▶ _THE REQUEST_:
Count the lines of the material below that contain the word "target". Reply with the number alone.

[Screenshot and document pointing data]
-- start --

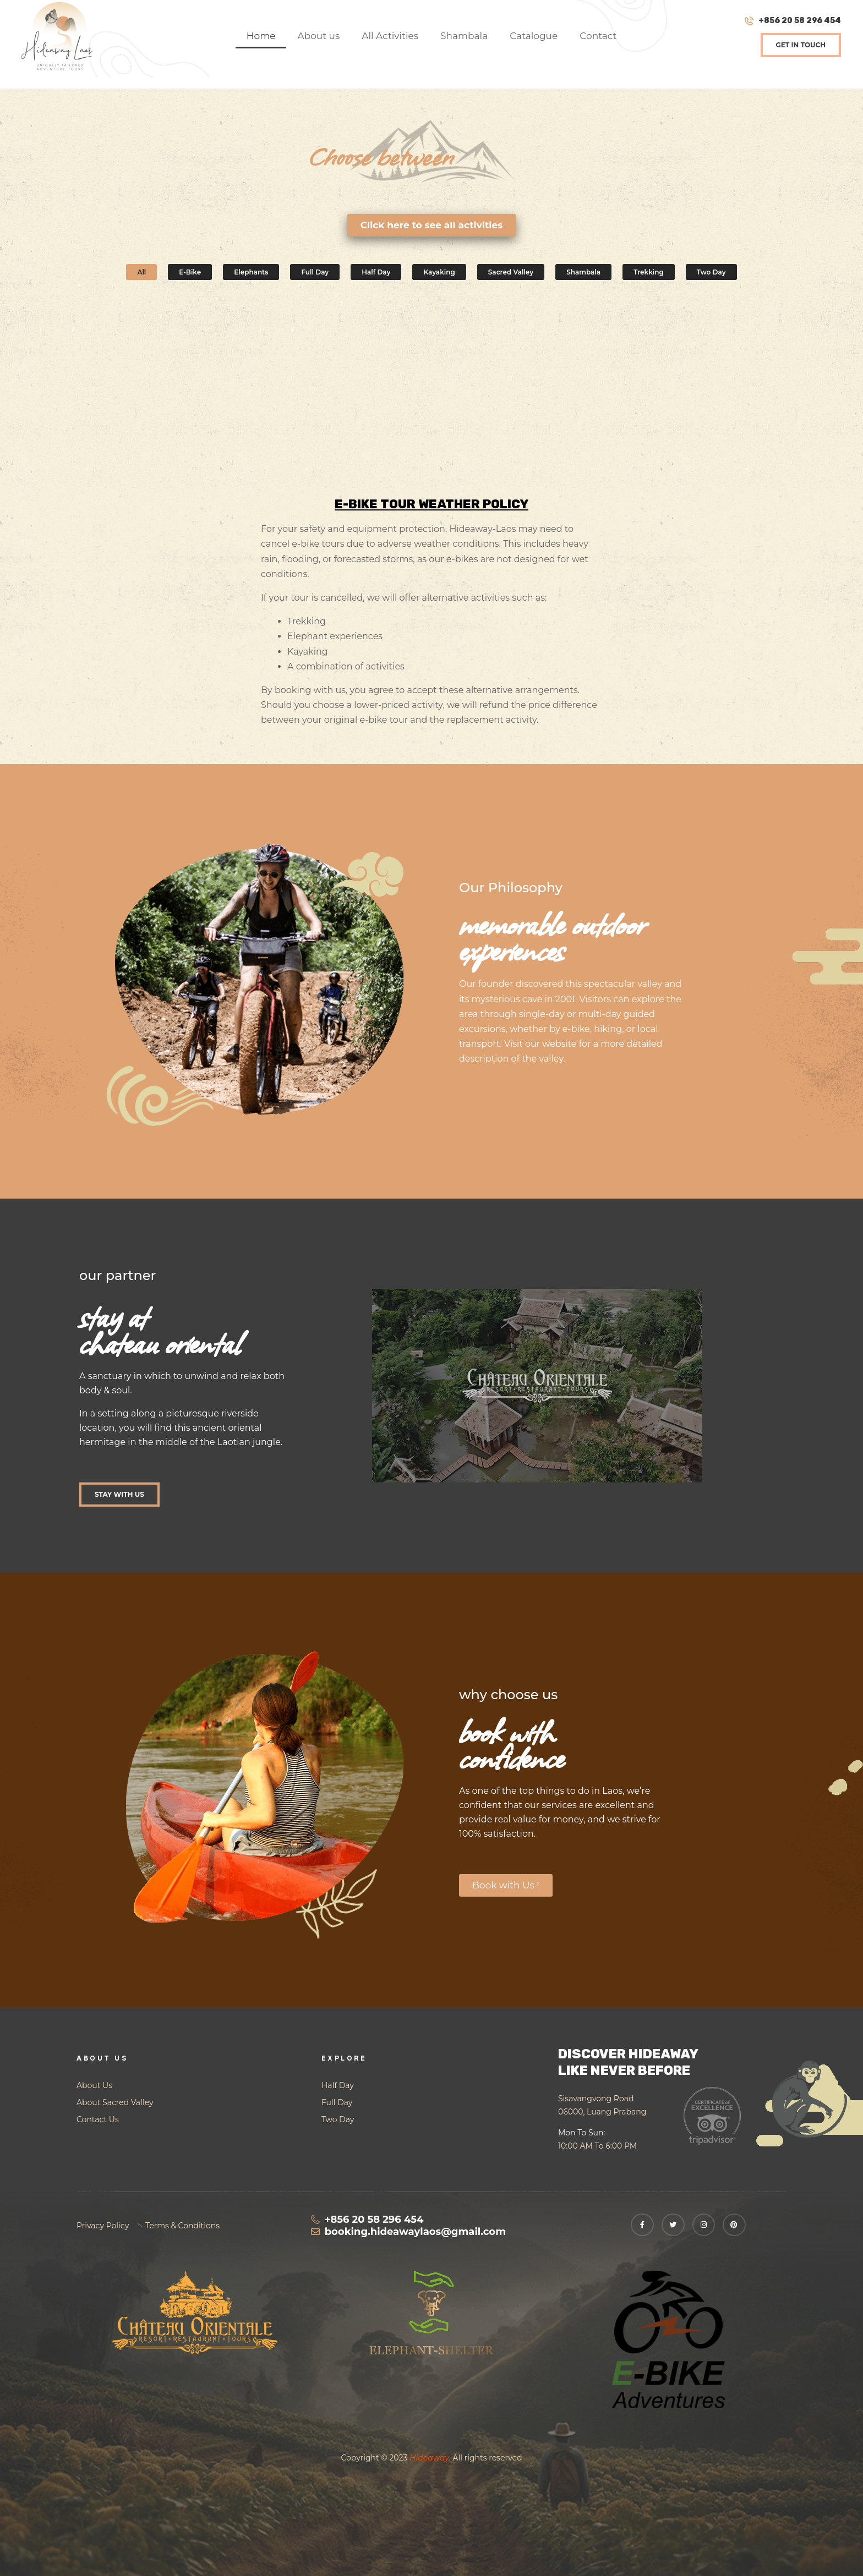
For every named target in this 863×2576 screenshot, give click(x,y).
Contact (598, 35)
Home (261, 35)
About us (318, 35)
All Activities (390, 35)
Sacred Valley (510, 272)
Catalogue (534, 35)
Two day (711, 272)
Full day (315, 272)
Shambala (464, 35)
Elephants (251, 272)
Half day (376, 272)
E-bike (190, 272)
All (141, 272)
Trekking (648, 272)
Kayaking (439, 272)
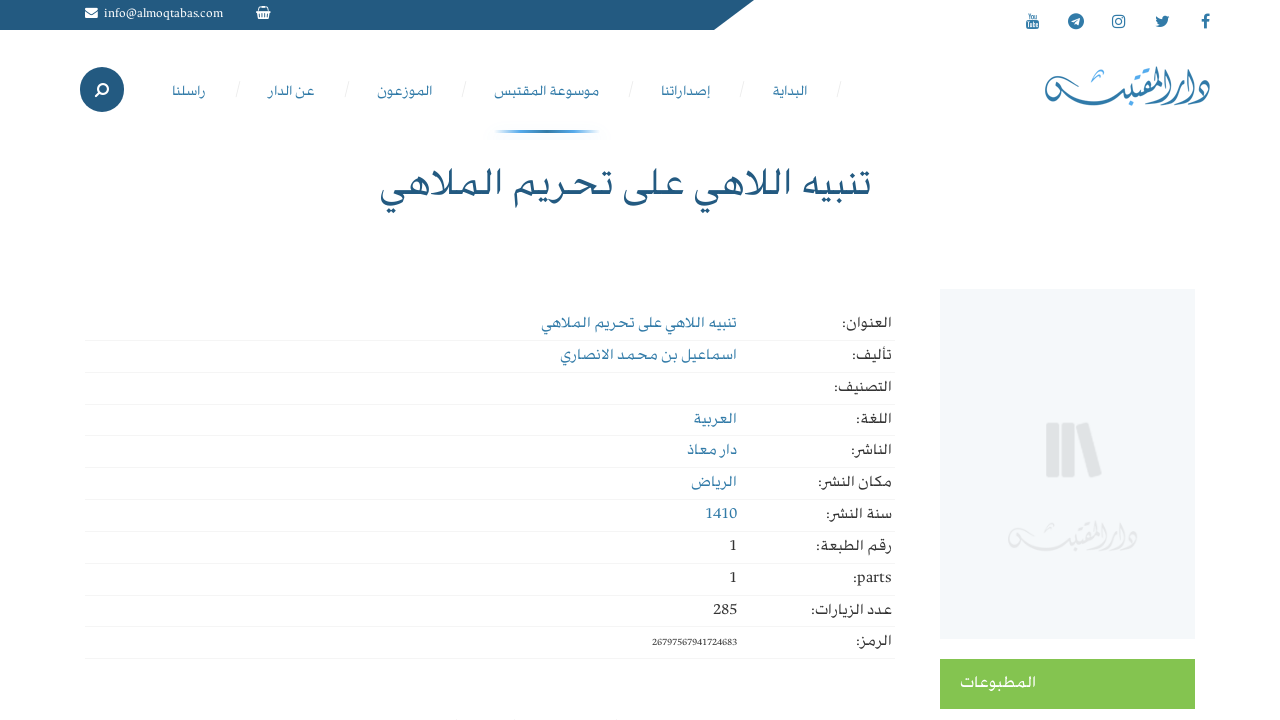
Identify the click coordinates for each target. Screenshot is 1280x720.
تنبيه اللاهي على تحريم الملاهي (639, 324)
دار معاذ (712, 451)
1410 (721, 515)
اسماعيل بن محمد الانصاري (648, 356)
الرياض (714, 483)
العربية (715, 420)
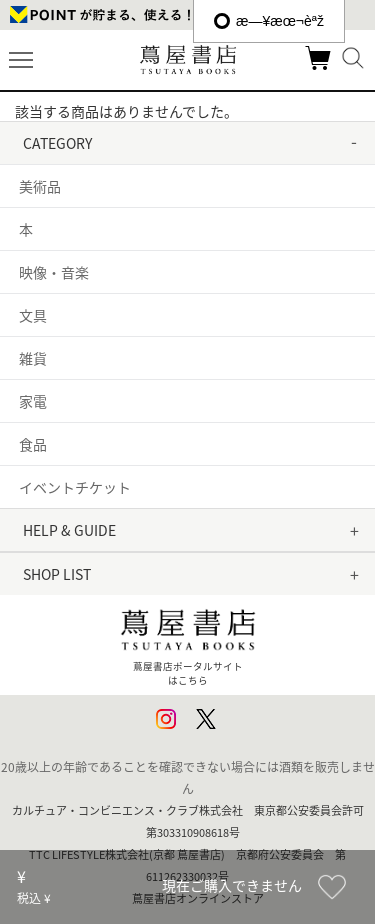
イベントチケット (75, 487)
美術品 (40, 186)
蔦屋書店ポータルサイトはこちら (188, 643)
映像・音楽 (54, 272)
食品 (33, 444)
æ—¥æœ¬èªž (269, 21)
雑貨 (33, 358)
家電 (33, 401)
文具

-- end --

▶ _CORRECT OUTPUT_:
2